##### 기록 자료 #####

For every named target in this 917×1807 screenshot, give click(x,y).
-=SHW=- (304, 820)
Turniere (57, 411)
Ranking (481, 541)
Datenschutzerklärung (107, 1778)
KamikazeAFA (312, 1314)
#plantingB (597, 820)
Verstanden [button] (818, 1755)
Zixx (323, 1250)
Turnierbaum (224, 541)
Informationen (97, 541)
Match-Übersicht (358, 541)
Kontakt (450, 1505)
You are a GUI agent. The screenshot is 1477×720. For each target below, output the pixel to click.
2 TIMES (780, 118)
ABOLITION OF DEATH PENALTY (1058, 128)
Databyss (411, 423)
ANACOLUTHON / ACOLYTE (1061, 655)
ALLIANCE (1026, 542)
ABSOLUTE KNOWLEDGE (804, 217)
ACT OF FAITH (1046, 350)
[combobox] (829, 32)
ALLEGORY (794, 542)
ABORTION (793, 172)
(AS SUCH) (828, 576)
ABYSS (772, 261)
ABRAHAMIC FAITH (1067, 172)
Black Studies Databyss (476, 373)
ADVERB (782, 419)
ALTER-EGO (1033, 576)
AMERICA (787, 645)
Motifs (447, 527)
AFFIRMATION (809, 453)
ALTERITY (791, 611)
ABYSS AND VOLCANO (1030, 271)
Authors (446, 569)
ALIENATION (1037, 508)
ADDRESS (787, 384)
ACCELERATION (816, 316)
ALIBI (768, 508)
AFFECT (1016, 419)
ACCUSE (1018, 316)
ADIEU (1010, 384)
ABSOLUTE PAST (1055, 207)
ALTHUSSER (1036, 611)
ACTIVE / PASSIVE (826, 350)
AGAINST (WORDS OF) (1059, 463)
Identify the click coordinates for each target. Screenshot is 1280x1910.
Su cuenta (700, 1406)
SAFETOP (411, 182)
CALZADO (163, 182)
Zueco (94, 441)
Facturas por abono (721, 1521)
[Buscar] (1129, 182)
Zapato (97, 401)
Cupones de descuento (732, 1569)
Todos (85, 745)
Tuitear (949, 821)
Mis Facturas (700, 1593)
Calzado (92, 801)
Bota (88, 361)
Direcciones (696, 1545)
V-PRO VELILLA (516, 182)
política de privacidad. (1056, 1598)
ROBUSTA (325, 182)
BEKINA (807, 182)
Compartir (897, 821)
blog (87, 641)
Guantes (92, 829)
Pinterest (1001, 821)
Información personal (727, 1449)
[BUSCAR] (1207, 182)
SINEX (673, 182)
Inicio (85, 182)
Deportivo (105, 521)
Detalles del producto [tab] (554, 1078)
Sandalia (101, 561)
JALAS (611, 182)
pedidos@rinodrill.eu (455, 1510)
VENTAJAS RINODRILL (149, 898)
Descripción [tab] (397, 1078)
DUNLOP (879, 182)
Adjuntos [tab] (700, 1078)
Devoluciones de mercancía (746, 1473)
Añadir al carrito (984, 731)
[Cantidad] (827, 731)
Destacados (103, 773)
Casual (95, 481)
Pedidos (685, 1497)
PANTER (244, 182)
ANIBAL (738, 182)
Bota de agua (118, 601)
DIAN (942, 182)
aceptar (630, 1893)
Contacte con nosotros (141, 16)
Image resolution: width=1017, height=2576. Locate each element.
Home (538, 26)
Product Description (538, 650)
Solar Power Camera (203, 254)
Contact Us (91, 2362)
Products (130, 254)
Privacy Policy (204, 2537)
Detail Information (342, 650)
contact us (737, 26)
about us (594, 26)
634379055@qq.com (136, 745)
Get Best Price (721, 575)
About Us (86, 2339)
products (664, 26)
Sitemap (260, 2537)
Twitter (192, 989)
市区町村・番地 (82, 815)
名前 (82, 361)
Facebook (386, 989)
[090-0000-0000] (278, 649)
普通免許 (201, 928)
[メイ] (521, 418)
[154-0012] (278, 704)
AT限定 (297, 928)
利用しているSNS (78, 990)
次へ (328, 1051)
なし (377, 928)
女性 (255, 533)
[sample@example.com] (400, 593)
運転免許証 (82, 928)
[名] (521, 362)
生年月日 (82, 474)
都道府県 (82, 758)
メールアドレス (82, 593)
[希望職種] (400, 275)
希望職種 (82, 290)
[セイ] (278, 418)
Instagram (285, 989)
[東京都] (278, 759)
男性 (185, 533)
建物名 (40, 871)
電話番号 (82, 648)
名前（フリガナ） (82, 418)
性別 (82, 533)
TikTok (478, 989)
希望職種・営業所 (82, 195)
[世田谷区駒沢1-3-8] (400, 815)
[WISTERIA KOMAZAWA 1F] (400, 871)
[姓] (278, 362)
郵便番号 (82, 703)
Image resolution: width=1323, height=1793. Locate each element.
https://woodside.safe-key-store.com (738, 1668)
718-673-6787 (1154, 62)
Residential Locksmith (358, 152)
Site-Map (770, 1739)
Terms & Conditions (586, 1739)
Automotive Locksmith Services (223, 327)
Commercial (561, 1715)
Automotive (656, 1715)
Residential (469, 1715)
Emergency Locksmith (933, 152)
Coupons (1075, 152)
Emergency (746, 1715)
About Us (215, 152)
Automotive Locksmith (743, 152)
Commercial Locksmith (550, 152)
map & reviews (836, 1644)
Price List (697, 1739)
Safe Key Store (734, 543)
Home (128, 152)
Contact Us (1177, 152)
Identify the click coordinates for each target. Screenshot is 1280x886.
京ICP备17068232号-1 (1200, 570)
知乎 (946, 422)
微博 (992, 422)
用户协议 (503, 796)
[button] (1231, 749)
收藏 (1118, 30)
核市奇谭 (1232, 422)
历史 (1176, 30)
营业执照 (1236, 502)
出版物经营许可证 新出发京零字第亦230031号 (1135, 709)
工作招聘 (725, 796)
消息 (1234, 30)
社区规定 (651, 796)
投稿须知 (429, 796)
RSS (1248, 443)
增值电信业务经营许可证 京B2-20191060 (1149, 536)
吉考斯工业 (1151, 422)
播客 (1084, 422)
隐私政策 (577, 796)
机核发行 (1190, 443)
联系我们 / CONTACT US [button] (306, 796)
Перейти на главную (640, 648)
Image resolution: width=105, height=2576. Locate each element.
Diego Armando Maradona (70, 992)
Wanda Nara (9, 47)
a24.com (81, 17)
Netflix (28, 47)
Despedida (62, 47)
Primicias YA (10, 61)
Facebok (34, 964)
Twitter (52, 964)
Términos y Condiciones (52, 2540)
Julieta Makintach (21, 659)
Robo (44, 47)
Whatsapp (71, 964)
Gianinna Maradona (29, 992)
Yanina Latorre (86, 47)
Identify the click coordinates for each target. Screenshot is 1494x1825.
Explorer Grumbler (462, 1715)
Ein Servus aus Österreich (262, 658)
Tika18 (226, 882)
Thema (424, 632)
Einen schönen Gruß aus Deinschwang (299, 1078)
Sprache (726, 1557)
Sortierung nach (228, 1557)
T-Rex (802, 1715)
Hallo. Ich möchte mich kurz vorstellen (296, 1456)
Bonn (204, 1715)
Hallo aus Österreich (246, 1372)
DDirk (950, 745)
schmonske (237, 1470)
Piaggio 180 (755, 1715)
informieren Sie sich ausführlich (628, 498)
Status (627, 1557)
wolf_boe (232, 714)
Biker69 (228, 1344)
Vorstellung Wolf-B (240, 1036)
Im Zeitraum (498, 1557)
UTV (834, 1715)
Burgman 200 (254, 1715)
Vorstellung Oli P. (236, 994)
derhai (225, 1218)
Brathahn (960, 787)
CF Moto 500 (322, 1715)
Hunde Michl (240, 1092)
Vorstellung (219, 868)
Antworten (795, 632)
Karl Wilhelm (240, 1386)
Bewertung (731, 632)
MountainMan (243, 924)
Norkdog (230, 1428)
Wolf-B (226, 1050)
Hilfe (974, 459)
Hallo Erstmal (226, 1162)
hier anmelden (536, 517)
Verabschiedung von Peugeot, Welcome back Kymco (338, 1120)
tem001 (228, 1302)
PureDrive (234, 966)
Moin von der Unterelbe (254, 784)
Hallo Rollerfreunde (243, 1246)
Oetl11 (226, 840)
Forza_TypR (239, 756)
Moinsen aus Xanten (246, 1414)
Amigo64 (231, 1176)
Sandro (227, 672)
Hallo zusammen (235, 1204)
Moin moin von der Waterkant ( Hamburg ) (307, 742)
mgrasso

#####

과제 안내 | "Bota de agua (118, 601)" 표기가 있는 줄에서 시작해 "女性 (255, 533)" 표기가 있는 줄로 끝나는 부분만 다시 쓰되, "Sitemap" 대신 "Site Map" 표기를 넣고 나머지는 그대로 두세요.

정답 풀이 |
Bota de agua (118, 601)
DIAN (942, 182)
aceptar (630, 1893)
Contacte con nosotros (141, 16)
Image resolution: width=1017, height=2576. Locate each element.
Home (538, 26)
Product Description (538, 650)
Solar Power Camera (203, 254)
Contact Us (91, 2362)
Products (130, 254)
Privacy Policy (204, 2537)
Detail Information (342, 650)
contact us (737, 26)
about us (594, 26)
634379055@qq.com (136, 745)
Get Best Price (721, 575)
About Us (86, 2339)
products (664, 26)
Site Map (260, 2537)
Twitter (192, 989)
市区町村・番地 (82, 815)
名前 (82, 361)
Facebook (386, 989)
[090-0000-0000] (278, 649)
普通免許 (201, 928)
[メイ] (521, 418)
[154-0012] (278, 704)
AT限定 (297, 928)
利用しているSNS (78, 990)
次へ (328, 1051)
なし (377, 928)
女性 (255, 533)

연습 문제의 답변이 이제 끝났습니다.